The third high-yield dividend stock Warren Buffett's secret portfolio has been actively buying is yet another telecom provider, AT&T (T 0.40%). The fourth quarter saw New England Asset Management's investment team buy close to 272,000 shares.

In many ways, the headwinds and catalysts for AT&T and Verizon are similar. These are mature businesses with generally slow growth rates that simply didn't receive a lot of attention when interest rates were at historic lows. But with a single-digit price-to-earnings ratio and a yield of 6%, investors are beginning to pay close attention to the value AT&T can offer.

The 5G revolution has been a particularly strong catalyst for the company. The nearly 6% wireless revenue growth AT&T recorded during the third quarter represented the fastest pace of growth for its wireless segment in more than a decade. 

It's been something of a renaissance for AT&T's broadband segment, too. Thanks to hefty investments in the 5G mid-band spectrum, which are designed to facilitate at-home and business-based 5G broadband adoption, AT&T has added at least 1 million net broadband subscribers in each of the past five years. 
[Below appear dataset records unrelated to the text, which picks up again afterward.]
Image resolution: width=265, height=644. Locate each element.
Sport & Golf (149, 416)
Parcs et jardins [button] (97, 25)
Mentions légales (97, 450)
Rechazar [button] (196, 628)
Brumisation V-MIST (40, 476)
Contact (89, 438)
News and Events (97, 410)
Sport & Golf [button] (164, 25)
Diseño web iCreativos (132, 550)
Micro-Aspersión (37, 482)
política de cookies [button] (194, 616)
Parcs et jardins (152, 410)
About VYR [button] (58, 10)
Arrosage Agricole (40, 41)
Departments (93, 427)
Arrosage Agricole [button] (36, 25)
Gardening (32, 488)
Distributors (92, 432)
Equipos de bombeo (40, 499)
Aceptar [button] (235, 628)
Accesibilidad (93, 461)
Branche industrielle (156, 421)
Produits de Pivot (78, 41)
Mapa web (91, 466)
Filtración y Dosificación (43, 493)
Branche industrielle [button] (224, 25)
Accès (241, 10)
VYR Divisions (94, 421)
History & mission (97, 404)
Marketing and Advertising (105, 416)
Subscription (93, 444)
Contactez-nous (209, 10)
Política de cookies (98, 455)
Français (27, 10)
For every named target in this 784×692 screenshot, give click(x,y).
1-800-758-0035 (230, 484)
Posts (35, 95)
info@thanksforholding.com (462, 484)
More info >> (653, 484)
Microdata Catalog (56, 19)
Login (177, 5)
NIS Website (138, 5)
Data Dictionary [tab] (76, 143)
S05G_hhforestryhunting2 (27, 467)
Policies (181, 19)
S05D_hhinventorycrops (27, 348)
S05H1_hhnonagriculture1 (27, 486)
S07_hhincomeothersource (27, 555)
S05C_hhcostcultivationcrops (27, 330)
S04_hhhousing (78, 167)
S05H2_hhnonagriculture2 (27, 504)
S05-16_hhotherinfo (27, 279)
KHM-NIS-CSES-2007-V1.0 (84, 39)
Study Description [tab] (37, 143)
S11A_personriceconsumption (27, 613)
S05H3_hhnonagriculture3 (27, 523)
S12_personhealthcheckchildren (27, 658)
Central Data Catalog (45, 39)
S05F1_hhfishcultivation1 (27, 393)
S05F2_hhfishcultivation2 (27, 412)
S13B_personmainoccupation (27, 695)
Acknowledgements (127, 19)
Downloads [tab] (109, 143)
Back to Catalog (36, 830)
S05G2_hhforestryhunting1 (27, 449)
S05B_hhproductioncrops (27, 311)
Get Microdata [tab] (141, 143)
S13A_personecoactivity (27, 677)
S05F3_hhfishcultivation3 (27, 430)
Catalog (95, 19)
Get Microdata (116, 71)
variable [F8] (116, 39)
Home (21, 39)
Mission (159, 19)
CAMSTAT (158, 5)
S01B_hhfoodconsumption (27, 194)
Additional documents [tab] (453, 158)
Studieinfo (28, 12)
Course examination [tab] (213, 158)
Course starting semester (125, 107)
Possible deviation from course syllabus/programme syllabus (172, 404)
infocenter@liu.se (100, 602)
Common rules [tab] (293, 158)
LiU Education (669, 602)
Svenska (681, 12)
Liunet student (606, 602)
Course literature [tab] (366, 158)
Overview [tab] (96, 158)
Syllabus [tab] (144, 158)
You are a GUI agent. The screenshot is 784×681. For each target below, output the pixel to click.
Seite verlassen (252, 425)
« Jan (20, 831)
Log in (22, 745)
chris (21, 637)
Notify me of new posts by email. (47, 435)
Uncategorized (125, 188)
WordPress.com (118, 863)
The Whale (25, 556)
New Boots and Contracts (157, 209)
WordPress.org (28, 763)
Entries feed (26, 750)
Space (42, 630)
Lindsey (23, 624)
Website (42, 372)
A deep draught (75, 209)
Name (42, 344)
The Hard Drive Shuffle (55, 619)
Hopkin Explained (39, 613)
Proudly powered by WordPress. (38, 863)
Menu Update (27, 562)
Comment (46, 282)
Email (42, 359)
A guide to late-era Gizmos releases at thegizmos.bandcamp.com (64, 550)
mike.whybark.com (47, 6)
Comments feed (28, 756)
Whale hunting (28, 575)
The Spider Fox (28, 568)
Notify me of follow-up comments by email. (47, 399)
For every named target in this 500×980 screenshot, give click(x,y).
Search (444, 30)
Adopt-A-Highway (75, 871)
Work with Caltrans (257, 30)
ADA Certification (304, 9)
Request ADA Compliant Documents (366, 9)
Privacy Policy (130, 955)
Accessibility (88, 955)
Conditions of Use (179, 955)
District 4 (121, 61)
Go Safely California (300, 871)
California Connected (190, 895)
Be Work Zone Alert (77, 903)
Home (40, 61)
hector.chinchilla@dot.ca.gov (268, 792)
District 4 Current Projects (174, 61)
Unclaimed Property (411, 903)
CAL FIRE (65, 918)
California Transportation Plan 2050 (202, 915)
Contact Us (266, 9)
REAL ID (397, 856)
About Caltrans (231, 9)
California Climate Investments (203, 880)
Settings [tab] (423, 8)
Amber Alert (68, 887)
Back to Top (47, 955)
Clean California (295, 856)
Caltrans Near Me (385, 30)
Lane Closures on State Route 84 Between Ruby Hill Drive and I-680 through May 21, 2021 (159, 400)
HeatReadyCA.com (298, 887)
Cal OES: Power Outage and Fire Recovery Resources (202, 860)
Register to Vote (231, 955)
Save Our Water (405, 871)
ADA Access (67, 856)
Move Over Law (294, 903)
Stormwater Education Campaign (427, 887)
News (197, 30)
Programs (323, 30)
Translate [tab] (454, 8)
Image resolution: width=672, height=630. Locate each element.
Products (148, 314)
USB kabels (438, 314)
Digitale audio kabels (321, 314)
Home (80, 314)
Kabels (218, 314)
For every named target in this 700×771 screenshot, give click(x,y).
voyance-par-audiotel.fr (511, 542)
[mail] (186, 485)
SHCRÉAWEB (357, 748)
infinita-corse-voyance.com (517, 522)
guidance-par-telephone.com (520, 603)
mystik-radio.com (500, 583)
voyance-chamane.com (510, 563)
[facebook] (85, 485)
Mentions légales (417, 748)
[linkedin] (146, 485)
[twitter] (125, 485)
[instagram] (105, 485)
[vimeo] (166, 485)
However, one notable difference between AT&T and Verizon is AT&T's spinoff of content arm WarnerMedia last April. When WarnerMedia was spun off and merged with Discovery to create a new media entity, Warner Bros. Discovery, the new company assumed certain debt lots previously held by AT&T. Including additional cash payments, AT&T received more than $40 billion from this divestment.  Now sporting a cleaner balance sheet, AT&T's 6% yield is about as rock-solid as they come in the telecom space.

With AT&T reducing its operating expenses by more than $5 billion on an annual run-rate basis by the end of last year, and valued at less than 8 times Wall Street's forecast earnings for 2023 and 2024, its risk-versus-reward profile looks quite favorable.